Wexone · 02/05/2025 12:49

nah sorry would be the end of it for me. you don't know how your dog would live with the cats. I have three dogs and two cats they get fine now. it about how you manage it. I am also slightly allergic especially in summer i hoover alot and take anti histamins sorry this would be a relationship ender if you asked me

TheHappyBug · 02/05/2025 12:49

I am allergic to my own dog, I have always been a bit allergic but the last few years it has developed into asthma. I take a daily antihistamine and have an inhaler incase of an asthma attack which has happened twice.

We get by because I made a commitment to him.

My husband doesn’t live with us because he can’t cope with my dog, it’s fine we love separately and will review it once the dog dies. Marriage is for life, there is no rush.

Callie247 · 02/05/2025 12:49

MidnightPatrol · 02/05/2025 12:49

People with these kinds of dogs always react like this. Rottweilers are known for being aggressive to people outside of their ‘pack’. Ten seconds of googling tells me that after pit bulls, they’re the most likely kind of dog to be involved in a fatal attack. So - not harmless.

I stand by my point - a rehomed Rottweiler in a small house with a young child doesn’t sound very sensible.

Yawn.

charabang · 02/05/2025 12:52

Try to make it work. Best case scenario you can pop antihistamines and the dog ends up loving the cats.

Tortielady · 02/05/2025 12:53

I've got two cats and I would have to be at the end of my rope to part with them so I see where your DP is coming from.
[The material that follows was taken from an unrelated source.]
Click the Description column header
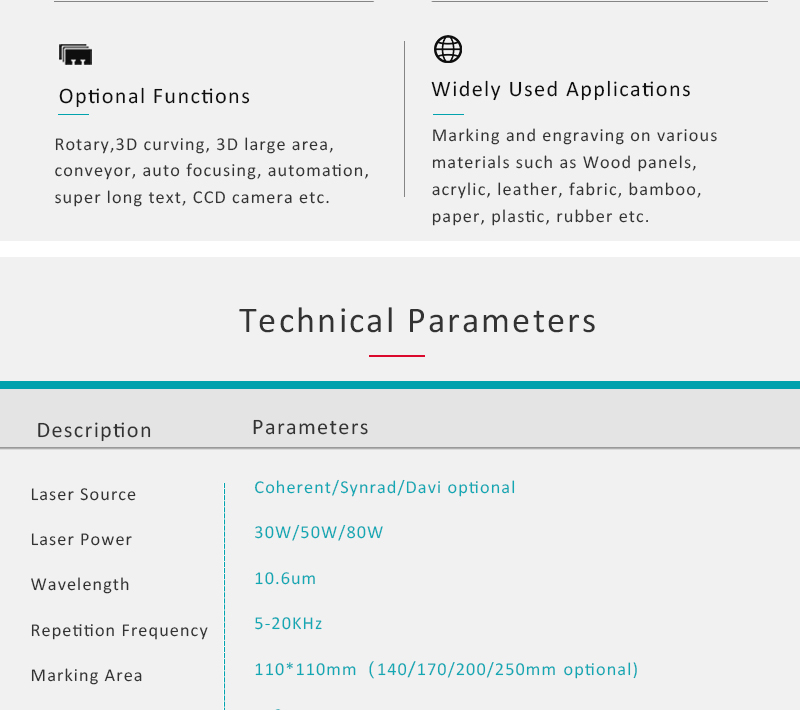 (x=94, y=430)
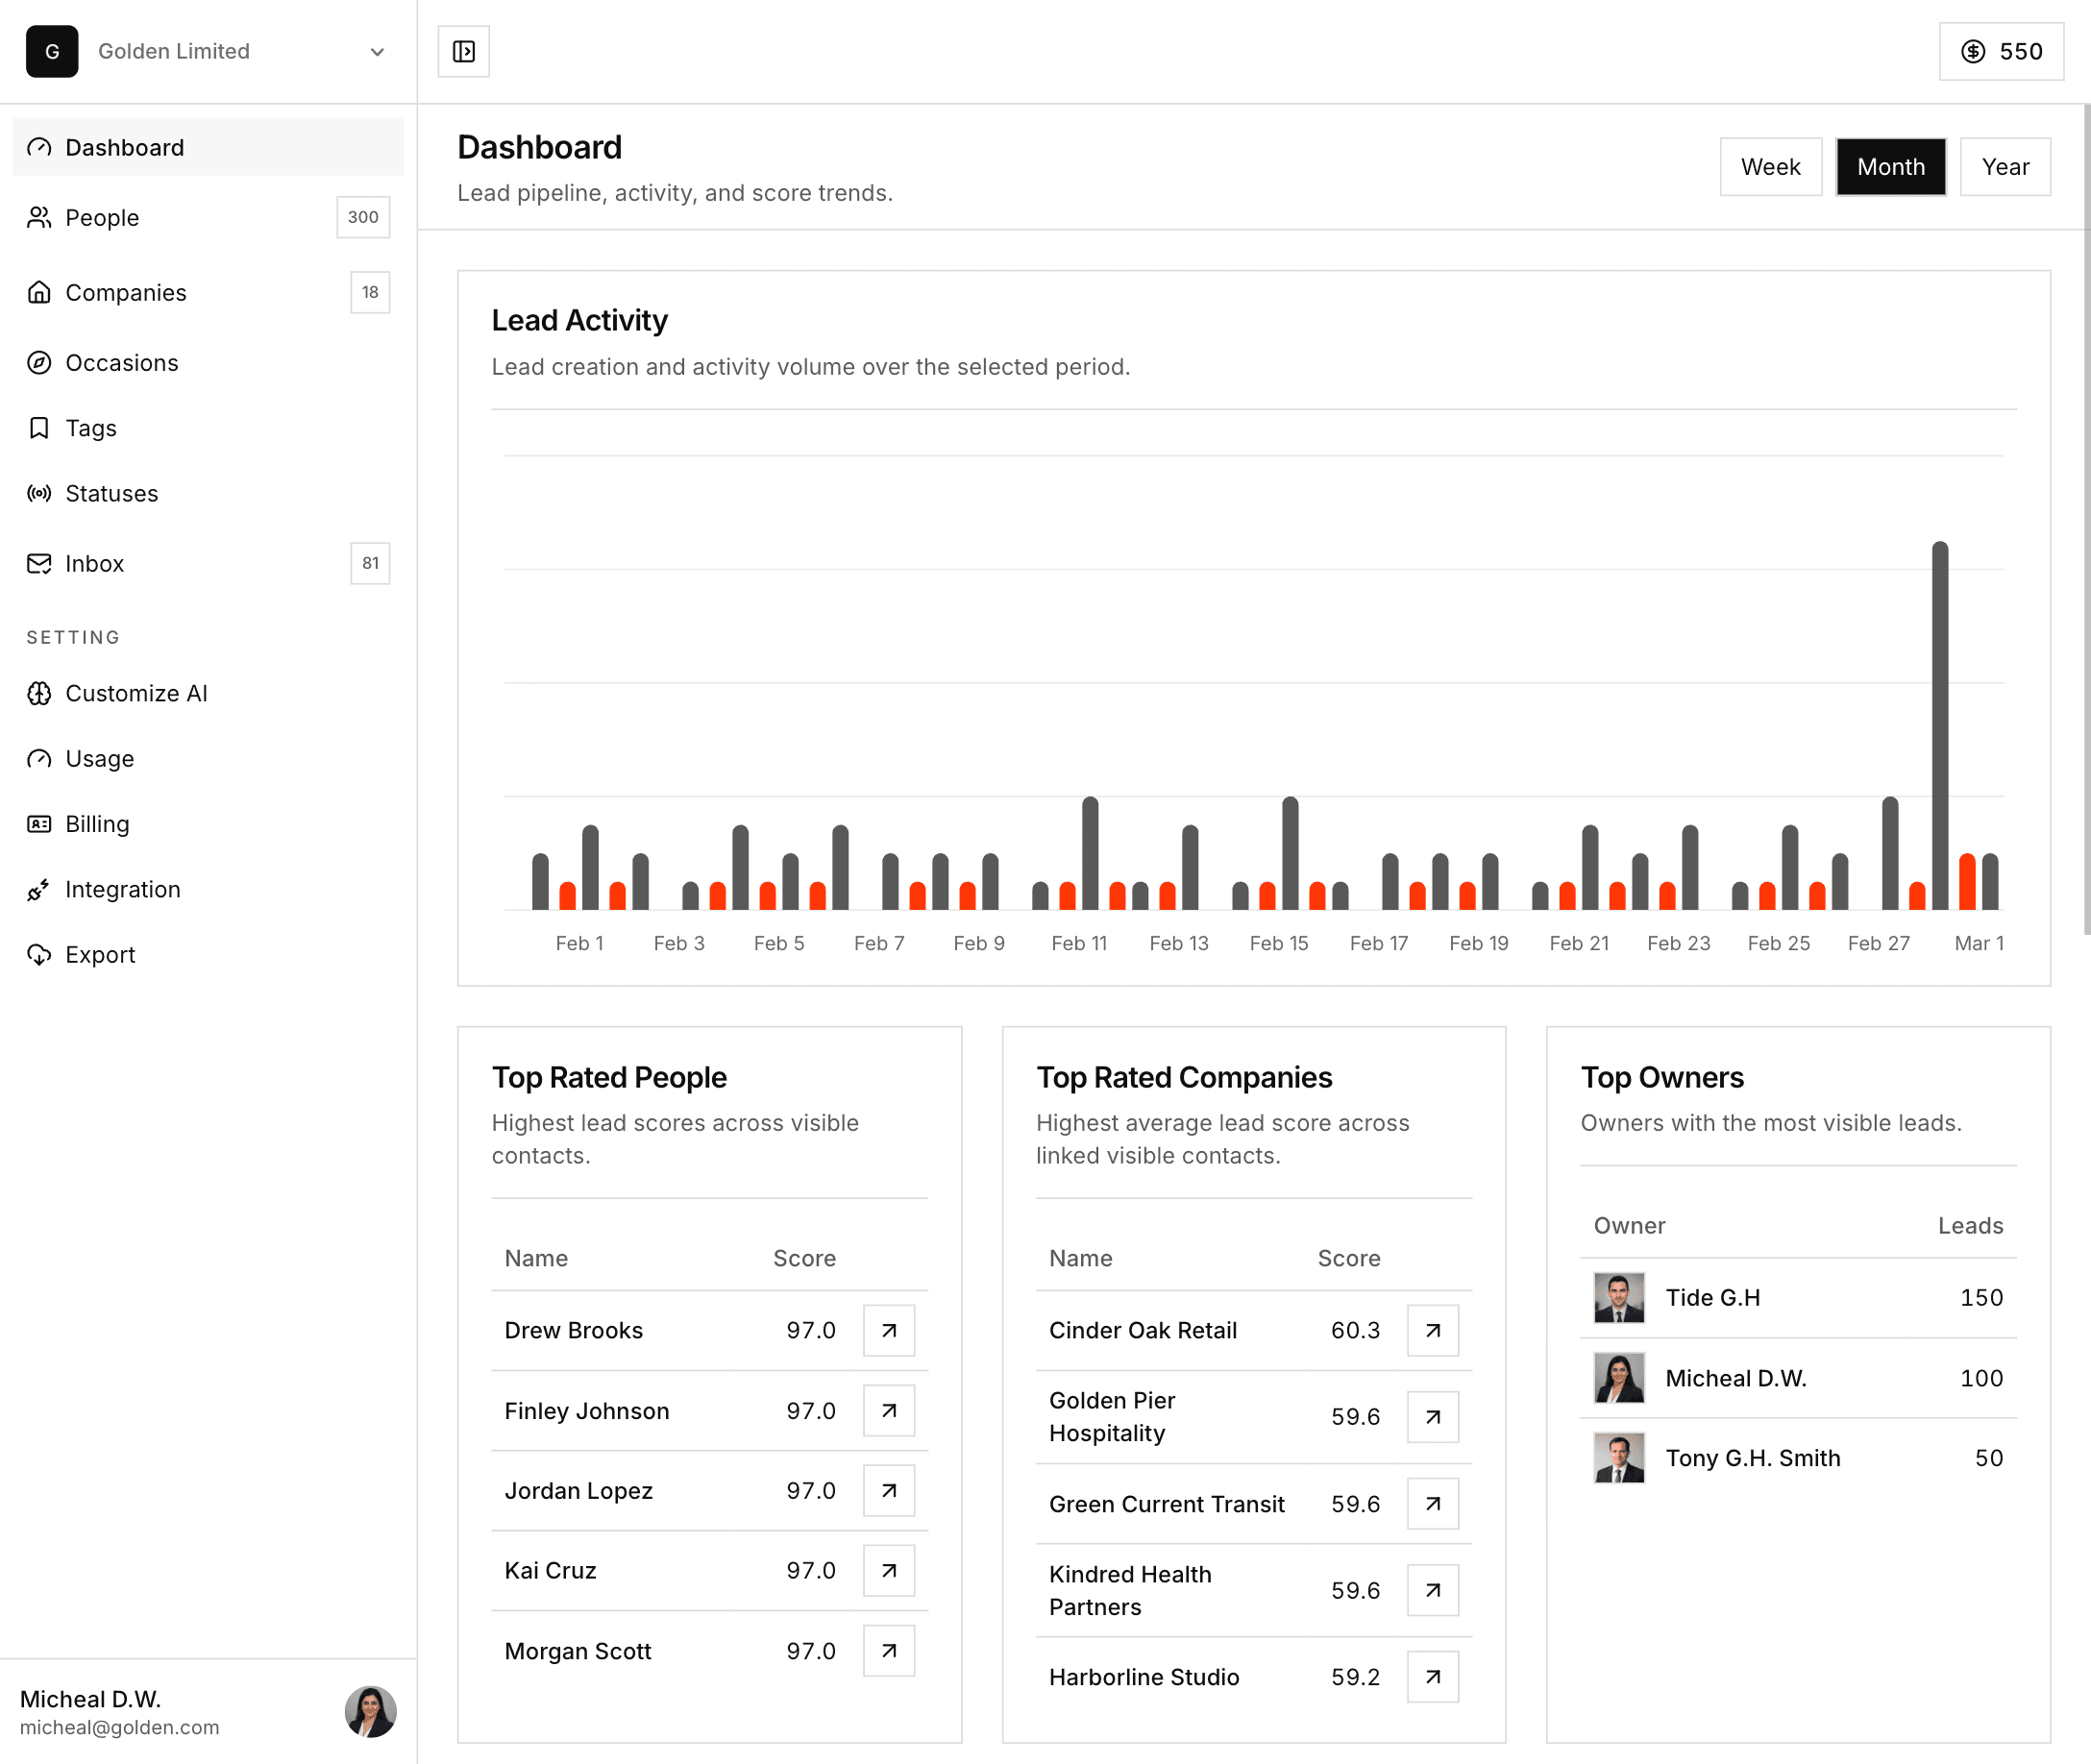Viewport: 2091px width, 1764px height.
Task: Click the Export download icon
Action: click(x=38, y=954)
But, you have allergies and this can amount to something a lot more serious than sneezing and watery eyes. Plus, while it's true that rehoming cats isn't always easy, the same could be said for dogs. In 2016, we brought our lovely cat home from a shelter. where she'd been taken by her family who were struggling with the number of animals they had, including a couple of Staffies. At first I wondered how they could bear to part with her, but I very quickly revised my opinion. They may have made a judgement that a beautiful young tortie (she was 2) would be easier to rehome than one, maybe two Staffies. It's certainly true that as soon as I saw her at the shelter I knew I wasn't leaving without her. Of course, the situation may be very different for the OP's DP and his cats, especially if they have to be rehomed together. But suggesting they be rehomed rather than the Rottie might be a reflection on how easy it would be to place beautiful, healthy young cats rather than a dog who's motoring into middle/later age and not a reflection on the character of the OP.